In the following decades, via experimental studies, researchers painstakingly curated reannotations in the form of biochemical reaction graphs. Though gene set enrichment analysis considers groups within these annotation graphs, it disregards group dependencies. John A. Burns School of Medicine Postdoctoral Researcher Joshua G. Burkhart, along with co-authors in JABSOM’s Bioinformatics Core, including supervisor and director Dr. Youping Deng, are making advancements in biochemical reaction network analysis.
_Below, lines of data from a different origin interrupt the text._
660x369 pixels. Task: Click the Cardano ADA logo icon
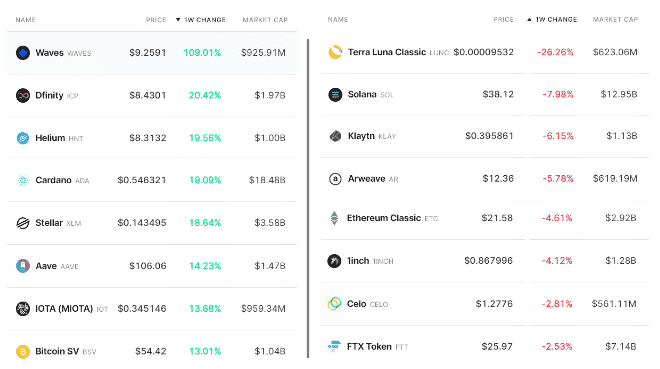23,180
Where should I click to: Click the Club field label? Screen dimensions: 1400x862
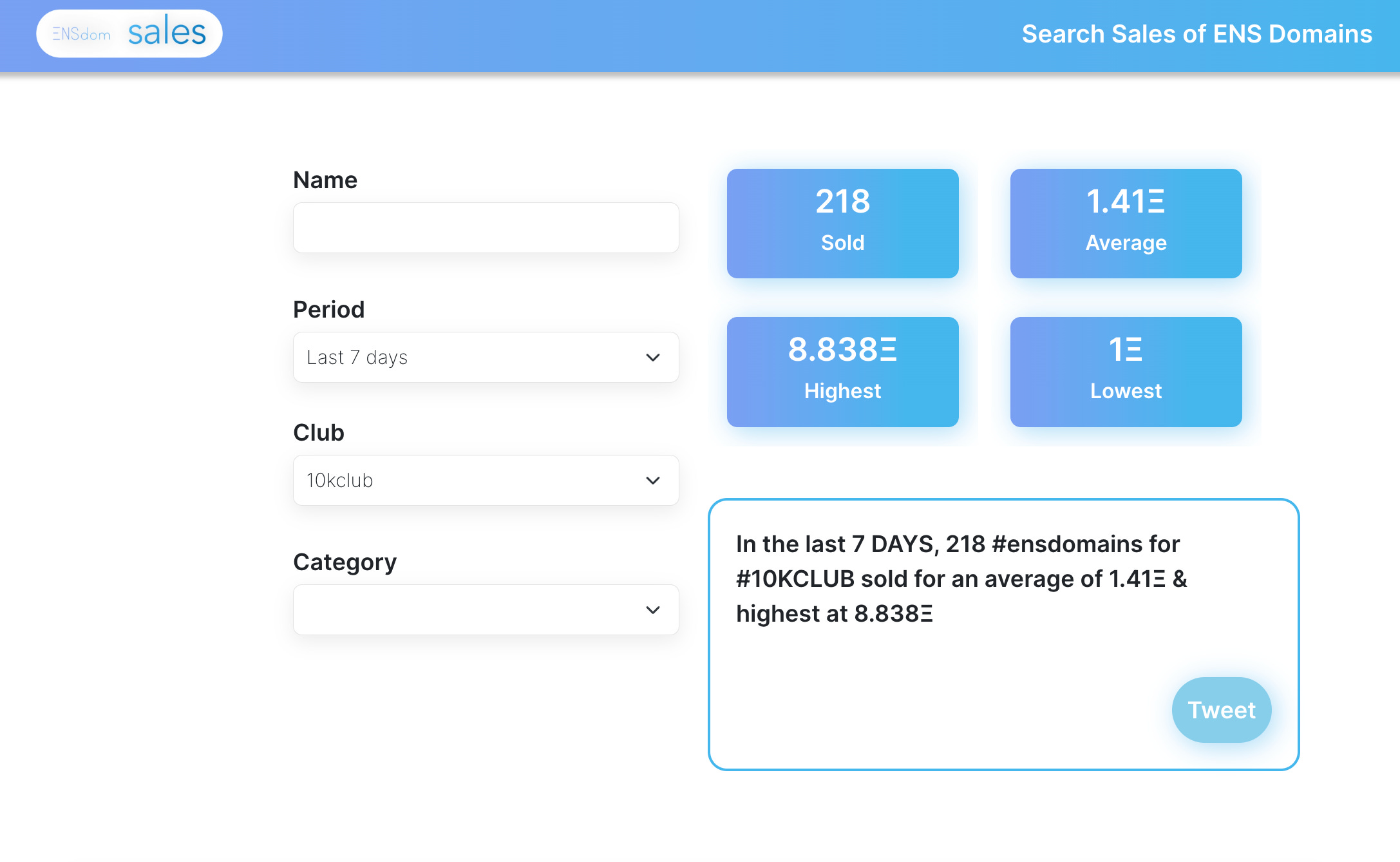click(318, 433)
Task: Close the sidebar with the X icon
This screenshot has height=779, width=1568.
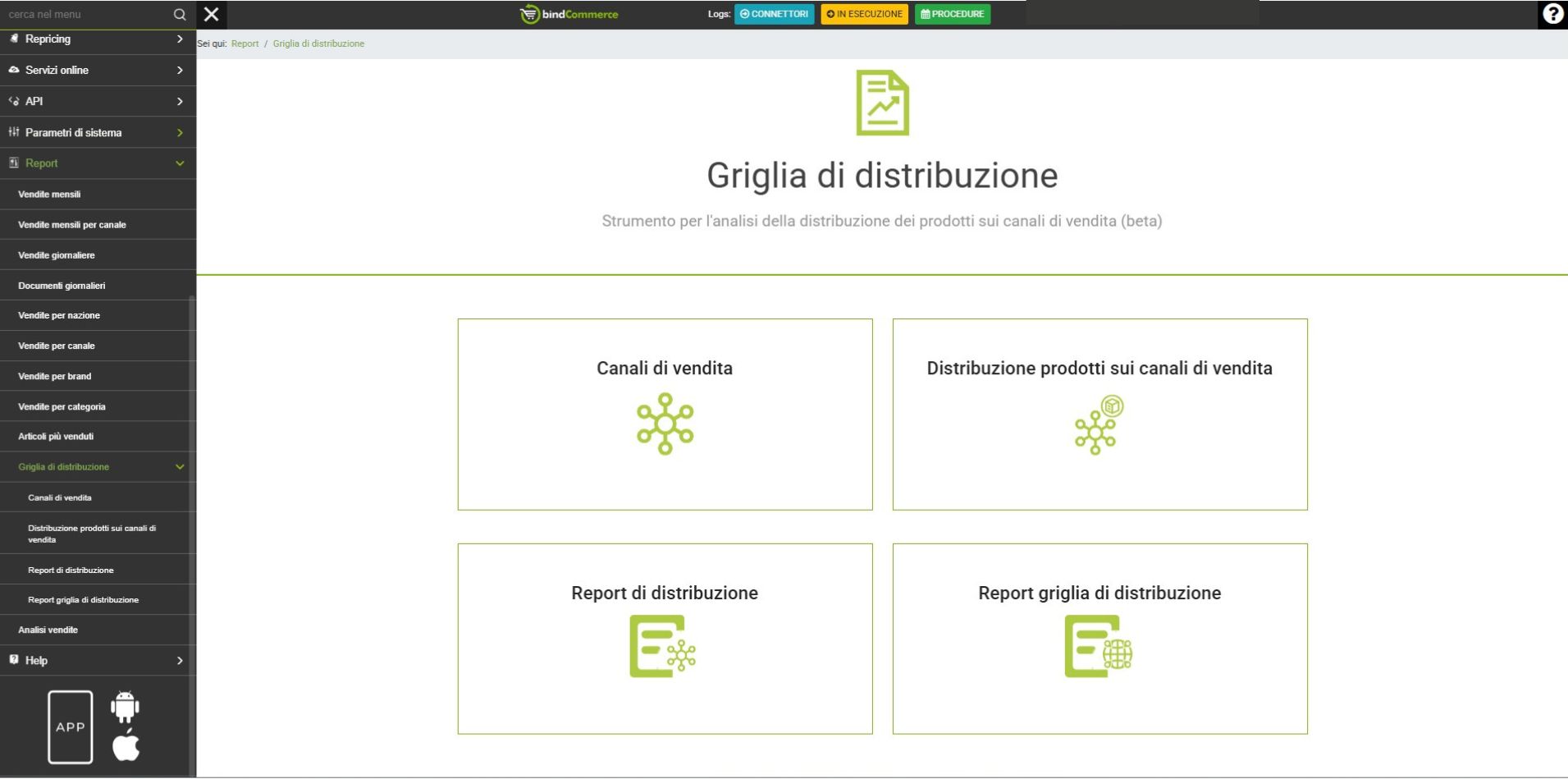Action: click(x=212, y=14)

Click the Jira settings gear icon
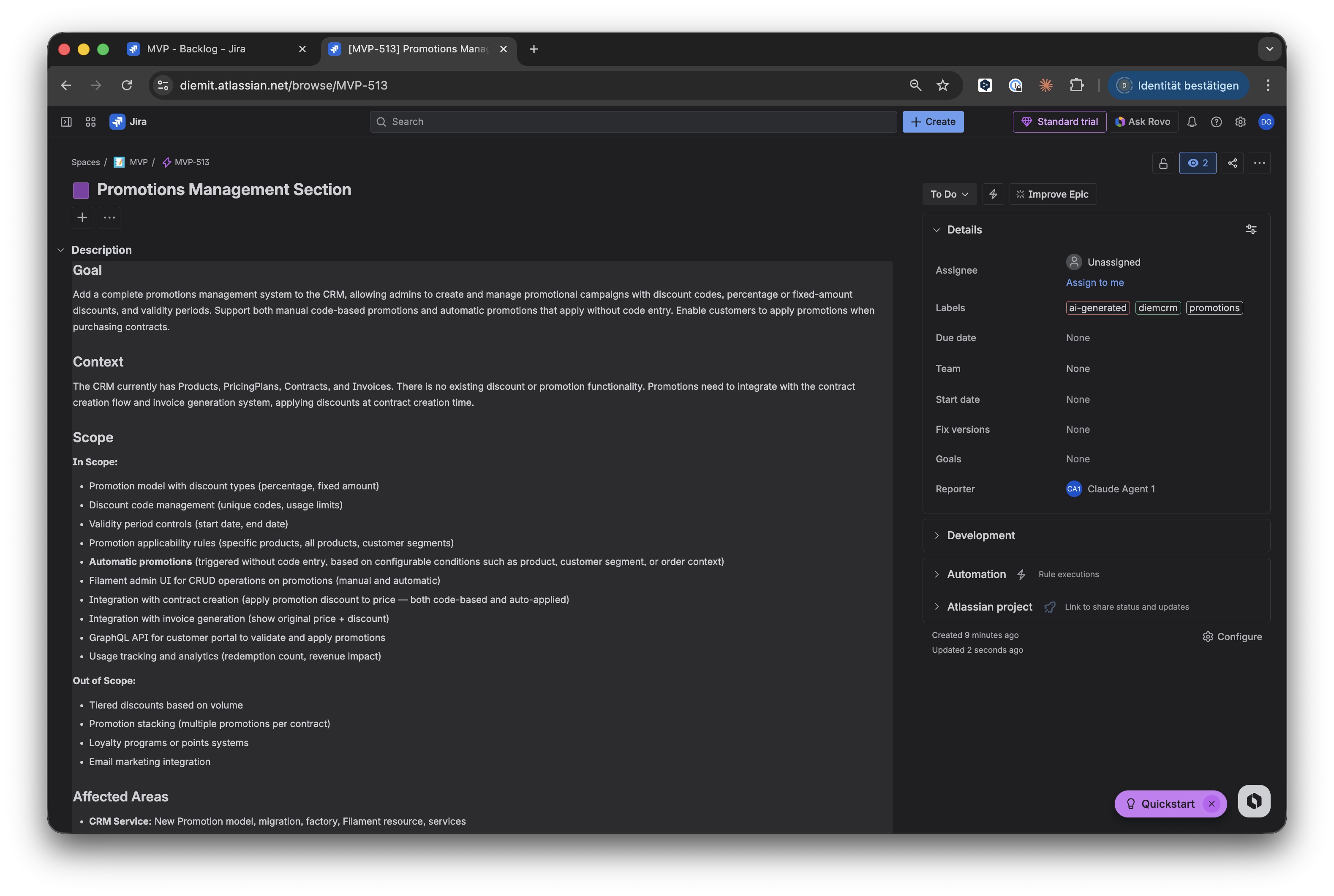(1240, 122)
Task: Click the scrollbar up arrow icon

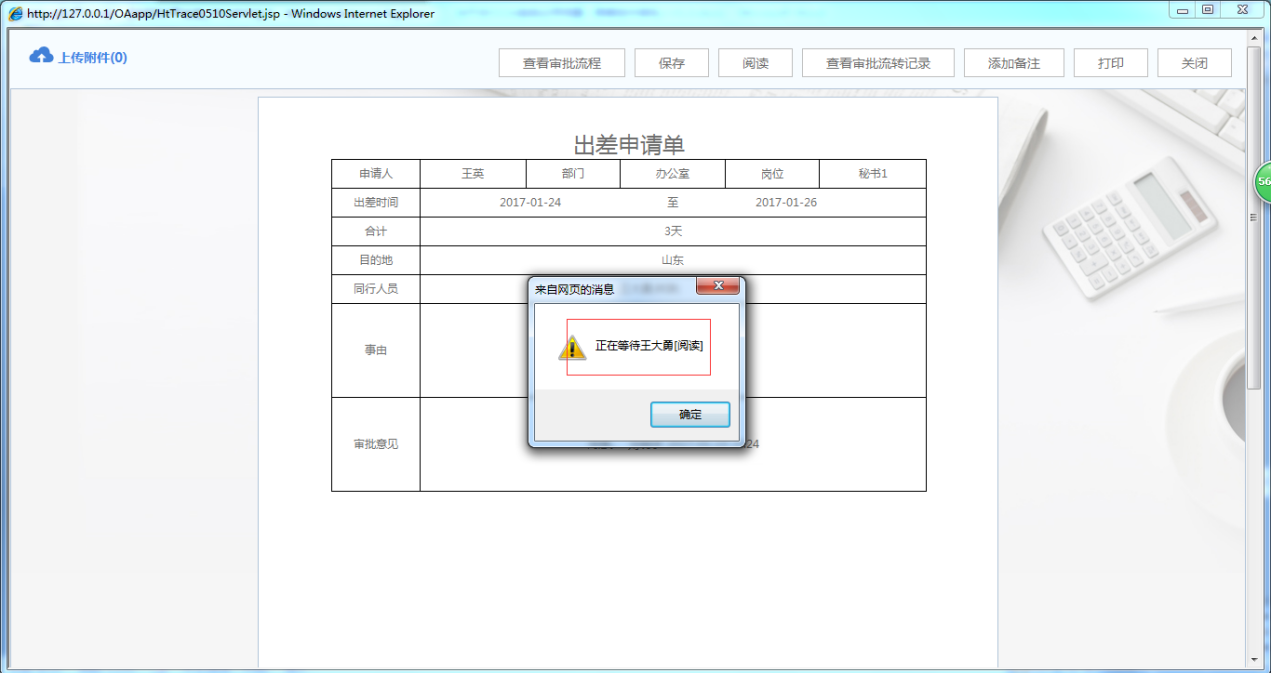Action: point(1254,38)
Their work is now on display in Patterns, a top data science journal from Cell Press that focuses on groundbreaking, original research.

Dr. Burkhart and the Bioinformatics Core generated a Graph Neural Network based on the Reactome reaction network. The Graph Neural Network can find associations, supported by prior literature, that traditional differential gene expression and hypergeometric enrichment analyses cannot.

JABSOM researchers show how integrating the curated relationships from this graph with gene expression values from other studies can be used to identify biochemical reactions associated with tissue-specific diseases.
Dr. Burkhart learned the model performs comparably to conventional deep learning and better than random network—and other negative—controls. The qualitative benefit of their approach is that additional gene expression datasets may be used for re-tuning the final classification layer, and extracted features may be located in the Reactome reaction network, revealing specific biochemical reactions and subnetworks.

In the future, similar approaches could enable fruitful reanalyses of
prior work, highlighting influential relationships and pinpointing biochemical reactions. As more experimental research databases become available, Dr. Burkhart and the Bioinformatics Core envision extensions of their work may predict the effects of rare or indistinct genetic variations and guide precision medicine.